● **Exercise instructions**
Print the records from the beginning up to and including the line that contains "should pyautogui.click(x=116, y=48).". Omit the pictures from your answer.

— START OF Given records —

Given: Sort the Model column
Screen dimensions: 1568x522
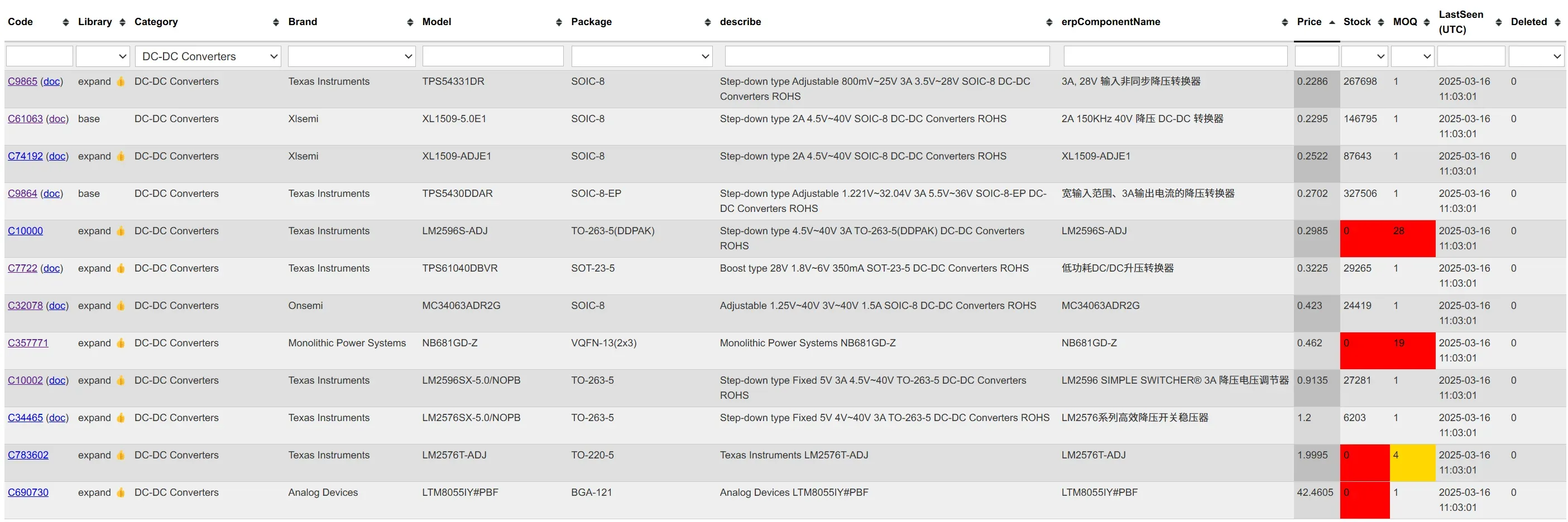Looking at the screenshot, I should [559, 22].
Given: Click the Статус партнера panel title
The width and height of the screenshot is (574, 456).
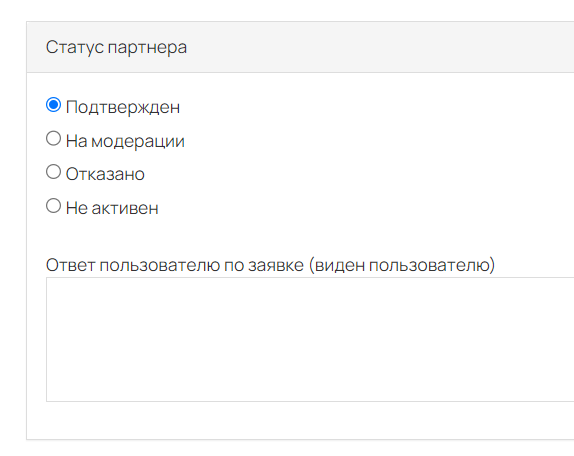Looking at the screenshot, I should pyautogui.click(x=116, y=48).
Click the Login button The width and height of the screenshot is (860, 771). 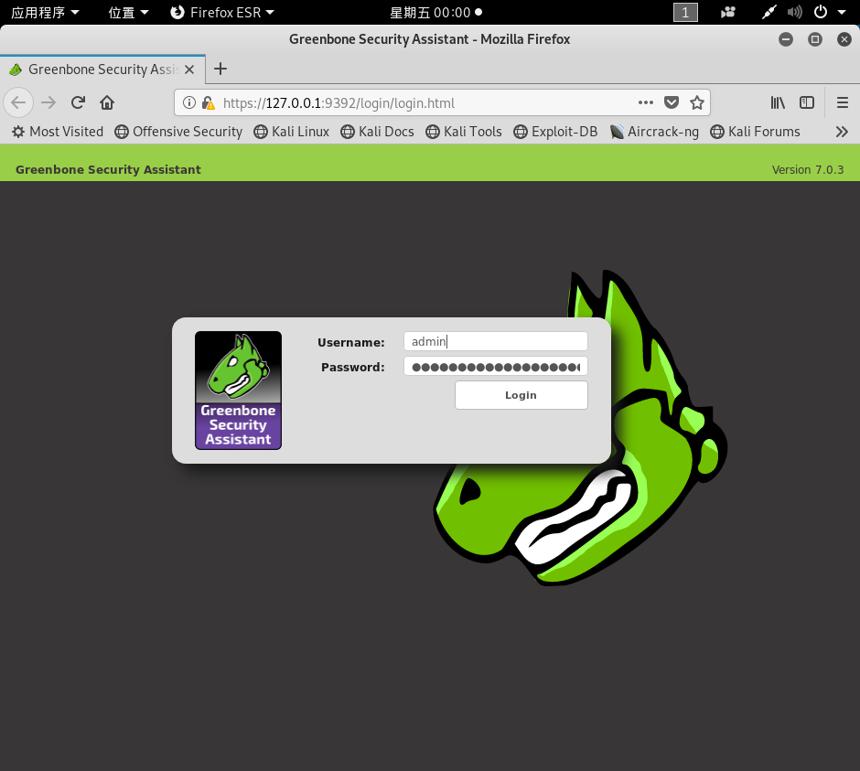521,395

— END OF Given records —

● **Exercise response**
Given: Sort the Model column
Screen dimensions: 1568x522
Looking at the screenshot, I should [559, 22].
Given: Click the Статус партнера panel title
The width and height of the screenshot is (574, 456).
Looking at the screenshot, I should pyautogui.click(x=116, y=48).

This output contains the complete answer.